(Stored records)
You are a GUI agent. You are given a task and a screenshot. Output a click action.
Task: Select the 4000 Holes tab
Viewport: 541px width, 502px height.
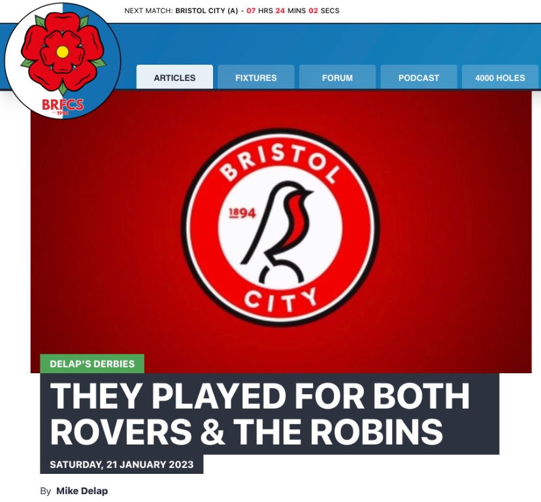point(500,77)
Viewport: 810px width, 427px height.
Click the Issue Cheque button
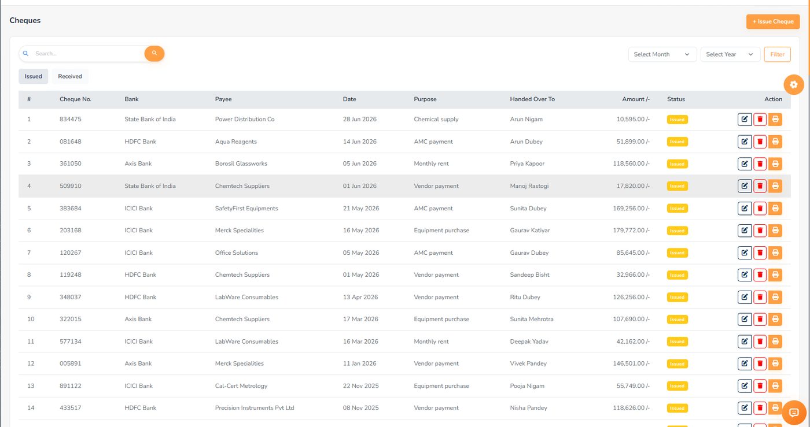773,21
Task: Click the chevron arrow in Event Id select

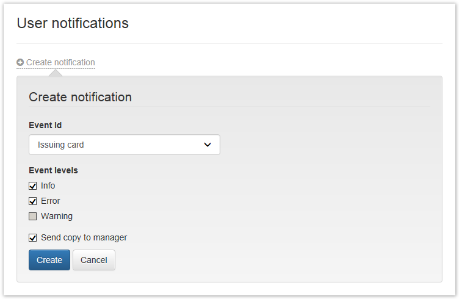Action: [x=208, y=145]
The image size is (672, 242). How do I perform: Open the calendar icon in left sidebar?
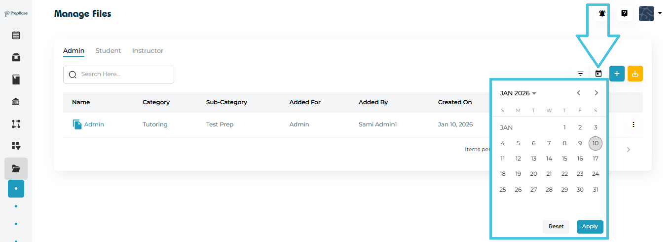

WHAT TO PRODUCE>
In repeating the lines above, keep the wording exact and leave every picture out.

ANSWER FOR THIS EXERCISE>
You are a GUI agent. You are given a task and a screenshot. Output a click action.
Task: Select the 4000 Holes tab
Viewport: 541px width, 502px height.
point(500,77)
Viewport: 810px width, 427px height.
Click the Issue Cheque button
773,21
Task: Click the chevron arrow in Event Id select

Action: [x=208, y=145]
The image size is (672, 242). How do I perform: Open the calendar icon in left sidebar?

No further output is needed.